Lalu, Abdil Mughis Mudhoffir, Koordinator KIKA (Kaukus Indonesia untuk Kebebasan Akademi) memberi tanggapan, menyebut bahwa tindakan KLHK ini adalah sebuah pelanggaran terhadap kebebasan akademik yang seharusnya memberi ruang bagi data dan fakta ilmiah untuk disampaikan kepada publik tanpa adanya tekanan atau campur tangan politik. Namun, kebijakan seperti ini nyatanya bukanlah hal baru di Indonesia. Salah satu contoh yang masih segar adalah deportasi ilmuwan lingkungan David Gaveau pada tahun 2020 yang dipaksa keluar dari Indonesia setelah mempublikasikan temuan yang menunjukkan tingkat kebakaran hutan yang lebih tinggi dibandingkan dengan yang dilaporkan oleh pemerintah. Meski Indonesia saat ini berada dalam masa demokrasi, praktik seperti ini ternyata masih terus berlangsung dan berdampak pada kebebasan ilmiah di negara ini.
Penting untuk dicatat bahwa meskipun situasi di sektor konservasi darat semakin penuh tantangan, sektor kelautan terutama yang berkaitan dengan upaya konservasi satwa laut nyatanya menunjukkan kisah yang sedikit berbeda. Misalnya, dalam organisasi Konservasi Indonesia (KI) yang telah menjalin banyak kerja sama dengan peneliti internasional, pemerintah Indonesia cenderung lebih terbuka dan mendukung kolaborasi ini. KI sendiri telah lama menjalankan proyek penelitian yang melibatkan mitra internasional, seperti penelitian populasi pari manta di kawasan Raja Ampat yang tidak hanya mendapatkan dukungan penuh dari pemerintah, tetapi juga hasil penelitian yang dipublikasikan bersama dengan pemerintah seringkali dijadikan rujukan dalam kebijakan pengelolaan kawasan konservasi perairan. Hal ini menunjukkan bahwa meskipun ada ketegangan dalam beberapa sektor, masih ada ruang bagi kolaborasi yang sehat antara ilmuwan asing dan pemerintah dalam bidang-bidang tertentu.

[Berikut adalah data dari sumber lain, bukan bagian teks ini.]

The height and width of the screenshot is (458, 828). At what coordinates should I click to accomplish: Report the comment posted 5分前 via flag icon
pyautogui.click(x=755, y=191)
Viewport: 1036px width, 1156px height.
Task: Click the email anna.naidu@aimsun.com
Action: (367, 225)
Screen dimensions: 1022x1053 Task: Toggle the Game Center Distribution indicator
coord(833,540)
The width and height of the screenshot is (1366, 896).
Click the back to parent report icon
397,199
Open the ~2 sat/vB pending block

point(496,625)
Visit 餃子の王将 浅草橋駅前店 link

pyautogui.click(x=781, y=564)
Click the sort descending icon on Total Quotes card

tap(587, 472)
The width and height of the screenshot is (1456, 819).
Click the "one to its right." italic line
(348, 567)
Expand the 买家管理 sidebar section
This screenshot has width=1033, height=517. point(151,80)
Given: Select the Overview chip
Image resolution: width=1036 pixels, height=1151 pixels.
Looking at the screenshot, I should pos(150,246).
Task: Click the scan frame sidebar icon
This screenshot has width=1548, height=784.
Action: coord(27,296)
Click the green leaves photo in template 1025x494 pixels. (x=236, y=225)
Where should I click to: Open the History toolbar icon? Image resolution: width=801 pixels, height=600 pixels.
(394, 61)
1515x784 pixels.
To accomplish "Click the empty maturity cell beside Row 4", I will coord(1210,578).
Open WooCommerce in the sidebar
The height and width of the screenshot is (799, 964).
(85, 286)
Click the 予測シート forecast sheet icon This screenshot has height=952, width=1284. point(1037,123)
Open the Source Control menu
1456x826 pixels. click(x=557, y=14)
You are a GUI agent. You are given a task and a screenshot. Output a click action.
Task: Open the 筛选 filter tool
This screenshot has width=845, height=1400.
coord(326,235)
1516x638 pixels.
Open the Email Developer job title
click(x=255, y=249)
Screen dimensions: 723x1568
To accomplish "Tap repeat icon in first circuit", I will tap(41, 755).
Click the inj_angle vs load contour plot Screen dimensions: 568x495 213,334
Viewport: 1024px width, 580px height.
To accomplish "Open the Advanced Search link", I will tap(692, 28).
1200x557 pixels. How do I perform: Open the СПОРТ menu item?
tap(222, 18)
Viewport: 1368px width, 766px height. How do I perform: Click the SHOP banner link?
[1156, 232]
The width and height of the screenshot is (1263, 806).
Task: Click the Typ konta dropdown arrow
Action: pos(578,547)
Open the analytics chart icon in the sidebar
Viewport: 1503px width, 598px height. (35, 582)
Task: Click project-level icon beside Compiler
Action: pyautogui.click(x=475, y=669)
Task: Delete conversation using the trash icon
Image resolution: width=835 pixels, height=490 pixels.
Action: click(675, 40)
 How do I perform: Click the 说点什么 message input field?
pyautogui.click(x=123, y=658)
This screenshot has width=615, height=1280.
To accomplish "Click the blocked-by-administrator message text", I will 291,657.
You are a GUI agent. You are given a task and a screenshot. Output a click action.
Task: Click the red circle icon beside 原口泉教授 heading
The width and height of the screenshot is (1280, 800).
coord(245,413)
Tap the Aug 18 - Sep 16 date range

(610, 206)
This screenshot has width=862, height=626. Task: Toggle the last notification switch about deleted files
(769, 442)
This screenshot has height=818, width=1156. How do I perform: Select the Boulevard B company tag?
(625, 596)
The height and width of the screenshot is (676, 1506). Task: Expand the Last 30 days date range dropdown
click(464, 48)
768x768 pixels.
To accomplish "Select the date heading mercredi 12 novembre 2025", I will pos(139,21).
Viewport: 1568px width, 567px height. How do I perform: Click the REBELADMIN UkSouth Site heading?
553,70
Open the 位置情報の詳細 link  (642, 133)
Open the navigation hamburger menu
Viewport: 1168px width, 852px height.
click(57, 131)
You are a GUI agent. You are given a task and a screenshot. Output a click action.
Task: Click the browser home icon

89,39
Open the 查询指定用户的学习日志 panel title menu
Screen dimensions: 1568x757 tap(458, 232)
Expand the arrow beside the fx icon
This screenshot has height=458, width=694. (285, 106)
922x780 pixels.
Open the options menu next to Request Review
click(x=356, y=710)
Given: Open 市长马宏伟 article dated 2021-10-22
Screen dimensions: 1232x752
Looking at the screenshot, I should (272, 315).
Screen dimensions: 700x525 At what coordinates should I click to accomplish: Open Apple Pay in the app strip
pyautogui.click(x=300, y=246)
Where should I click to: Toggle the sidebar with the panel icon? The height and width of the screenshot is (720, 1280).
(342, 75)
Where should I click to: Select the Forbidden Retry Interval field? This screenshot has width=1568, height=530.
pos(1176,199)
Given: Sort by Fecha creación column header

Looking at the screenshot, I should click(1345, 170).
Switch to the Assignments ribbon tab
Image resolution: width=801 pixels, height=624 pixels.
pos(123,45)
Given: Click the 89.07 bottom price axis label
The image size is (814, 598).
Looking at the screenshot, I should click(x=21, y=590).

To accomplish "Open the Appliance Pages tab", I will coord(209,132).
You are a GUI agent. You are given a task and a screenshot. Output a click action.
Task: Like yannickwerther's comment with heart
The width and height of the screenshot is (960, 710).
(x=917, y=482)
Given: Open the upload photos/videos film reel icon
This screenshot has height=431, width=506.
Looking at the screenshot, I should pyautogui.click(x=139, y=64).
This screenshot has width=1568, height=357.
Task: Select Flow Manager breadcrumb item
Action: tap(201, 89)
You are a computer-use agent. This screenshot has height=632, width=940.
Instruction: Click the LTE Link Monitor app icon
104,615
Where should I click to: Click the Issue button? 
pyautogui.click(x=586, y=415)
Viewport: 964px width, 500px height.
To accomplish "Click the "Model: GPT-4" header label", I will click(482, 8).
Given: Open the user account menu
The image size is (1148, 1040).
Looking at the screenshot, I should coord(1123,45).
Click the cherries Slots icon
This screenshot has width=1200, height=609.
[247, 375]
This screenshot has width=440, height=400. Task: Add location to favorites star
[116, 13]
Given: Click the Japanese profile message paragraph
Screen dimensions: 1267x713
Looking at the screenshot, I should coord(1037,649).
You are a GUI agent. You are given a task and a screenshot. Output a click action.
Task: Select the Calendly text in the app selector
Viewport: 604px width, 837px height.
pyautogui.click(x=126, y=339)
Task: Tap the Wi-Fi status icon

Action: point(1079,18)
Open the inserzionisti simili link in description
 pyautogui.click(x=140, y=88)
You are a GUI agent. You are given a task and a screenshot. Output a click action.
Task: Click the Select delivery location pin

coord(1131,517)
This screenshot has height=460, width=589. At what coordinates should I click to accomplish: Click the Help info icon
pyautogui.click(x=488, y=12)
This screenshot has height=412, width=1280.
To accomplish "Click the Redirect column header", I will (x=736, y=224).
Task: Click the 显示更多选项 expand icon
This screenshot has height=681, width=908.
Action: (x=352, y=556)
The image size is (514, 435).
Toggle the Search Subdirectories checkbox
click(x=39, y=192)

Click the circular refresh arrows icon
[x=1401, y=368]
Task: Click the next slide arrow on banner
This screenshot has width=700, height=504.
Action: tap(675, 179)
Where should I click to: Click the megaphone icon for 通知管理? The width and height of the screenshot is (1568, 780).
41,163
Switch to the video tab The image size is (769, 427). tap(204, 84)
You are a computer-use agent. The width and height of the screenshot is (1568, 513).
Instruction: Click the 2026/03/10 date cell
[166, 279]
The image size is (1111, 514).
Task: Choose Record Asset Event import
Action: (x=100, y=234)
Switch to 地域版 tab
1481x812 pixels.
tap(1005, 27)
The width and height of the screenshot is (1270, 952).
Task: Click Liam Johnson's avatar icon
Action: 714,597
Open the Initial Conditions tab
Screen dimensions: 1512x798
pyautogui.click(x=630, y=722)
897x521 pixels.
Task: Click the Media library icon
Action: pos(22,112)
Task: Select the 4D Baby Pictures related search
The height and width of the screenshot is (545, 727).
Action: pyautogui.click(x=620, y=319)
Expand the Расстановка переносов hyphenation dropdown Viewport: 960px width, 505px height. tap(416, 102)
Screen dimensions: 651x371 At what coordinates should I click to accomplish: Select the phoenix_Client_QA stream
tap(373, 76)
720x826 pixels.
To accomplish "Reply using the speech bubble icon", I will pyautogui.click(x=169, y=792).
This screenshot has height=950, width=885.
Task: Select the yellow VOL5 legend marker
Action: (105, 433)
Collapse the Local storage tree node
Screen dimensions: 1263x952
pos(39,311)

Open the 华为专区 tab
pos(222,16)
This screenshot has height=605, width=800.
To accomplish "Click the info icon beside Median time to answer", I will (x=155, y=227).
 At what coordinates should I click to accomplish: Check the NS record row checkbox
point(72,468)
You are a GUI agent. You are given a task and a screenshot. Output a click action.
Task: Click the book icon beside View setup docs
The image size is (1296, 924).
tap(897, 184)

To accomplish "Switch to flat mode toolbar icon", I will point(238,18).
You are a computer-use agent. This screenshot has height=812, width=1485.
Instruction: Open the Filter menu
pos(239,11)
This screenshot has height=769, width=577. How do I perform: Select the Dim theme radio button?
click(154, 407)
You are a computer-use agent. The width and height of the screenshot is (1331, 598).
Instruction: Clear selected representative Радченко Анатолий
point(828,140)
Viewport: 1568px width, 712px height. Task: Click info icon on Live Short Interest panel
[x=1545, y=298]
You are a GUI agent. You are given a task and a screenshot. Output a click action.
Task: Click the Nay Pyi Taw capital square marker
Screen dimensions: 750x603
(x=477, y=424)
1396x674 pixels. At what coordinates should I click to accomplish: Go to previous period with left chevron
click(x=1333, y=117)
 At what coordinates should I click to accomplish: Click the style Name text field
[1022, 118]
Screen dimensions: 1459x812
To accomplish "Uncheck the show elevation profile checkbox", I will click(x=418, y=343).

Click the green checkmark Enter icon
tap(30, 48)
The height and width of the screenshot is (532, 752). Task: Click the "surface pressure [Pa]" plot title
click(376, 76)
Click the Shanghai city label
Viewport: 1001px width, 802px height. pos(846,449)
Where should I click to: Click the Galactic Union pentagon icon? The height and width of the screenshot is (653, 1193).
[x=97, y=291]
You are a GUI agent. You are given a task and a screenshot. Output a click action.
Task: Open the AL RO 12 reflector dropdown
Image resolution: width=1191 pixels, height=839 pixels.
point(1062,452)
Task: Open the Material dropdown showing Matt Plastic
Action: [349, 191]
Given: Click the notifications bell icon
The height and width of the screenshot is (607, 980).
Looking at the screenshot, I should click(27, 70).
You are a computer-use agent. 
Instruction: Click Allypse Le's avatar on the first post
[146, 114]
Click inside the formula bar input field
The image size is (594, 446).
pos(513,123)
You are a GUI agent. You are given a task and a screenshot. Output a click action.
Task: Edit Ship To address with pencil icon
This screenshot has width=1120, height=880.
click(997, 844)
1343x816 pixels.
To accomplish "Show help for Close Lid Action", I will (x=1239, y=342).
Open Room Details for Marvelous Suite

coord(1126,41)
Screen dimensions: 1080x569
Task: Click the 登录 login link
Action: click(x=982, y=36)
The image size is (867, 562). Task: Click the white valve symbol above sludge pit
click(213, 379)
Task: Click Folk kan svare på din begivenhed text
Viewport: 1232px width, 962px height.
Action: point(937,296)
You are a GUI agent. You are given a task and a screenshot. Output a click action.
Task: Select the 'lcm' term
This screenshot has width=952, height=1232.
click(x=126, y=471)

Dengan segala tantangan yang ada, Indonesia masih memiliki peran yang sangat penting dalam upaya konservasi dunia berkat keberagaman hayati yang dimilikinya. Namun, jika kebijakan pemerintah terus menghambat penelitian ilmiah dan kerja sama internasional, maka Indonesia berisiko kehilangan kesempatan besar untuk mengatasi masalah konservasi yang semakin mendesak, dan dampaknya tidak hanya akan dirasakan oleh Indonesia, tetapi juga oleh dunia.